Don’t blame the three-person fiction jury: novelist Michael Cunningham and critics Maureen Corrigan and Susan Larson.
After reading 341 books, they nominated three titles to the 18 voting members of the Pulitzer board, which “could not determine a winner,” says Pulitzer Prize administrator Sig Gissler, who sits on the board. Its members include prominent journalists such as The New York Times’ Thomas Friedman. Its only fiction writer is novelist Junot Diaz.
“None of the three books could get a majority of votes,” Gissler says.
Fiction jury’s nominees
-Train Dreams by Denis Johnson, a novella set in the old American West.
-Swamplandia! by Karen Russell, a debut novel set in the Florida Everglades about a failing theme park.

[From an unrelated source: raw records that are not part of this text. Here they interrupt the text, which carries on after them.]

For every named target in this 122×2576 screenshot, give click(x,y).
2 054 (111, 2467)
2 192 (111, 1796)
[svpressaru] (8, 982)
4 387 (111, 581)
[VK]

-The Pale King by the late David Foster Wallace. Published after the author’s 2008 suicide, the novel is set in an IRS office.
Other category winners
-History: The late Manning Marable for Malcolm X: A Life of Reinvention. The author, a Columbia University professor who had worked more than a decade on the biography, died of pneumonia last April, three days before the book was published. -Biography: John Lewis Gaddis for George F. Kennan: An American Life. An American diplomat, Kennan was a pivotal figure during the Cold War who advocated the policy of containing the Soviet Union. -Non- fiction: Stephen Greenblatt for The Swerve: How the World Became Modern, which tells the story of a 15th-century book hunter who rescued classical manuscripts and influenced history. It previously had won the 2011 National Book Award for non-fiction. -Drama: Water by the Spoonful by Quiara Alegría Hudes,
a play about a returning Iraq veteran in Philadelphia. -Poetry: Life on Mars by Tracy K. Smith. -M-sic: Silent Night: Opera in Two Acts by Kevin Puts, commissioned and premiered by the Minnesota Opera in Minneapolis.